■ Exercise brief:
Reproduce the listing below, substituting "Where do I click to" for every occurrence of "Where should I click to" and leaving all other text unchanged.

■ Supplied records:

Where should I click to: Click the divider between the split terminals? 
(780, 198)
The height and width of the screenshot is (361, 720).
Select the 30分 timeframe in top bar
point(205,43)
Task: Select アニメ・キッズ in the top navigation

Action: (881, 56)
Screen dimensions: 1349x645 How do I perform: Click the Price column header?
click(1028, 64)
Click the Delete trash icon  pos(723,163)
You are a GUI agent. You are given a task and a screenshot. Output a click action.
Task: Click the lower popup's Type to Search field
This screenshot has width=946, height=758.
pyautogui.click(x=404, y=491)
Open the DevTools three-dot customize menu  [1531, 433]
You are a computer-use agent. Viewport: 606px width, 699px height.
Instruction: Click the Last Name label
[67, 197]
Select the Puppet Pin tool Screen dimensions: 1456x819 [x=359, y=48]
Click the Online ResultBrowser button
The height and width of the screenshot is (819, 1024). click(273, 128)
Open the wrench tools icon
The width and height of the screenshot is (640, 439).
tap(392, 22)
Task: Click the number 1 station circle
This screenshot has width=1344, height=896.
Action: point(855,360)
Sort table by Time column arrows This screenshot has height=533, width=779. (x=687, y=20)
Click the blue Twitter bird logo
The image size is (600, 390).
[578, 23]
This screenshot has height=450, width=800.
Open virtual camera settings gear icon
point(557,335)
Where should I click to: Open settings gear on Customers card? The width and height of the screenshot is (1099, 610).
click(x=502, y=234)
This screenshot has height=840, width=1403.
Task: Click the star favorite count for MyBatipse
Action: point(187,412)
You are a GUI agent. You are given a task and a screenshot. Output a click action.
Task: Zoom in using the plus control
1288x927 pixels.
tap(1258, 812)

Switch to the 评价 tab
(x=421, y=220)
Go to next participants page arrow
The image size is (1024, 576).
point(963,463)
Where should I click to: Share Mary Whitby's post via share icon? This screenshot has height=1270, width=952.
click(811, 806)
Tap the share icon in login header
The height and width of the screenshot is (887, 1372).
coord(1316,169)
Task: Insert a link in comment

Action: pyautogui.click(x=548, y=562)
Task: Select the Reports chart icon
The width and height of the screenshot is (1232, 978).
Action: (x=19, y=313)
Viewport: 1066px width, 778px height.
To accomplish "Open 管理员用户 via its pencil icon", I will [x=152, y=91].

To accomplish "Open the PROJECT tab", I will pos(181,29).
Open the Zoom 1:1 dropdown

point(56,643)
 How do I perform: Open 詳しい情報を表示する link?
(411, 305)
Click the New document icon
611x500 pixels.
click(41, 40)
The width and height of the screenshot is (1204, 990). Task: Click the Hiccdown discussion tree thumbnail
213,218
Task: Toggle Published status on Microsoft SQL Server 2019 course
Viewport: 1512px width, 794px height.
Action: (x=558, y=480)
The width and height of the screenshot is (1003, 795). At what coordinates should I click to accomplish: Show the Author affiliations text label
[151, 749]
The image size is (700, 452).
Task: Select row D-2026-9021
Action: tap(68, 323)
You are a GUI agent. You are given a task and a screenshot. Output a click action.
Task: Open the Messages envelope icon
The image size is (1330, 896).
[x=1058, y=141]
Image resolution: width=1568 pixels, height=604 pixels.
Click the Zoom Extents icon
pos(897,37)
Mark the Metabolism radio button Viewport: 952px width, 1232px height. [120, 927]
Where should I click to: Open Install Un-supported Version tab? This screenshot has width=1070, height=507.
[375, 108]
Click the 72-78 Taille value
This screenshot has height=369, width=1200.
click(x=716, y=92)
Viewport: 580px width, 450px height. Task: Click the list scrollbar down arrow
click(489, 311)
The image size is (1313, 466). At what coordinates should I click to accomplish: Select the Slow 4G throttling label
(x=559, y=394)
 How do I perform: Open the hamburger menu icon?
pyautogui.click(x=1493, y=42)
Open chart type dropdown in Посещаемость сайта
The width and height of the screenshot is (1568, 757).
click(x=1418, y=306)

■ Written solution:
Where do I click to: Click the divider between the split terminals? 
(780, 198)
The height and width of the screenshot is (361, 720).
Select the 30分 timeframe in top bar
point(205,43)
Task: Select アニメ・キッズ in the top navigation

Action: (881, 56)
Screen dimensions: 1349x645 How do I perform: Click the Price column header?
click(1028, 64)
Click the Delete trash icon  pos(723,163)
You are a GUI agent. You are given a task and a screenshot. Output a click action.
Task: Click the lower popup's Type to Search field
This screenshot has width=946, height=758.
pyautogui.click(x=404, y=491)
Open the DevTools three-dot customize menu  [1531, 433]
You are a computer-use agent. Viewport: 606px width, 699px height.
Instruction: Click the Last Name label
[67, 197]
Select the Puppet Pin tool Screen dimensions: 1456x819 [x=359, y=48]
Click the Online ResultBrowser button
The height and width of the screenshot is (819, 1024). click(273, 128)
Open the wrench tools icon
The width and height of the screenshot is (640, 439).
tap(392, 22)
Task: Click the number 1 station circle
This screenshot has width=1344, height=896.
Action: point(855,360)
Sort table by Time column arrows This screenshot has height=533, width=779. (x=687, y=20)
Click the blue Twitter bird logo
The image size is (600, 390).
[578, 23]
This screenshot has height=450, width=800.
Open virtual camera settings gear icon
point(557,335)
Where do I click to: Open settings gear on Customers card? The width and height of the screenshot is (1099, 610).
click(x=502, y=234)
This screenshot has height=840, width=1403.
Task: Click the star favorite count for MyBatipse
Action: point(187,412)
You are a GUI agent. You are given a task and a screenshot. Output a click action.
Task: Zoom in using the plus control
1288x927 pixels.
tap(1258, 812)

Switch to the 评价 tab
(x=421, y=220)
Go to next participants page arrow
The image size is (1024, 576).
point(963,463)
Where do I click to: Share Mary Whitby's post via share icon? This screenshot has height=1270, width=952.
click(811, 806)
Tap the share icon in login header
The height and width of the screenshot is (887, 1372).
coord(1316,169)
Task: Insert a link in comment

Action: pyautogui.click(x=548, y=562)
Task: Select the Reports chart icon
The width and height of the screenshot is (1232, 978).
Action: (x=19, y=313)
Viewport: 1066px width, 778px height.
To accomplish "Open 管理员用户 via its pencil icon", I will [x=152, y=91].

To accomplish "Open the PROJECT tab", I will pos(181,29).
Open the Zoom 1:1 dropdown

point(56,643)
 How do I perform: Open 詳しい情報を表示する link?
(411, 305)
Click the New document icon
611x500 pixels.
click(41, 40)
The width and height of the screenshot is (1204, 990). Task: Click the Hiccdown discussion tree thumbnail
213,218
Task: Toggle Published status on Microsoft SQL Server 2019 course
Viewport: 1512px width, 794px height.
Action: (x=558, y=480)
The width and height of the screenshot is (1003, 795). At what coordinates should I click to accomplish: Show the Author affiliations text label
[151, 749]
The image size is (700, 452).
Task: Select row D-2026-9021
Action: tap(68, 323)
You are a GUI agent. You are given a task and a screenshot. Output a click action.
Task: Open the Messages envelope icon
The image size is (1330, 896).
[x=1058, y=141]
Image resolution: width=1568 pixels, height=604 pixels.
Click the Zoom Extents icon
pos(897,37)
Mark the Metabolism radio button Viewport: 952px width, 1232px height. [120, 927]
Where do I click to: Open Install Un-supported Version tab? This screenshot has width=1070, height=507.
[375, 108]
Click the 72-78 Taille value
This screenshot has height=369, width=1200.
click(x=716, y=92)
Viewport: 580px width, 450px height. Task: Click the list scrollbar down arrow
click(489, 311)
The image size is (1313, 466). At what coordinates should I click to accomplish: Select the Slow 4G throttling label
(x=559, y=394)
 How do I perform: Open the hamburger menu icon?
pyautogui.click(x=1493, y=42)
Open chart type dropdown in Посещаемость сайта
The width and height of the screenshot is (1568, 757).
click(x=1418, y=306)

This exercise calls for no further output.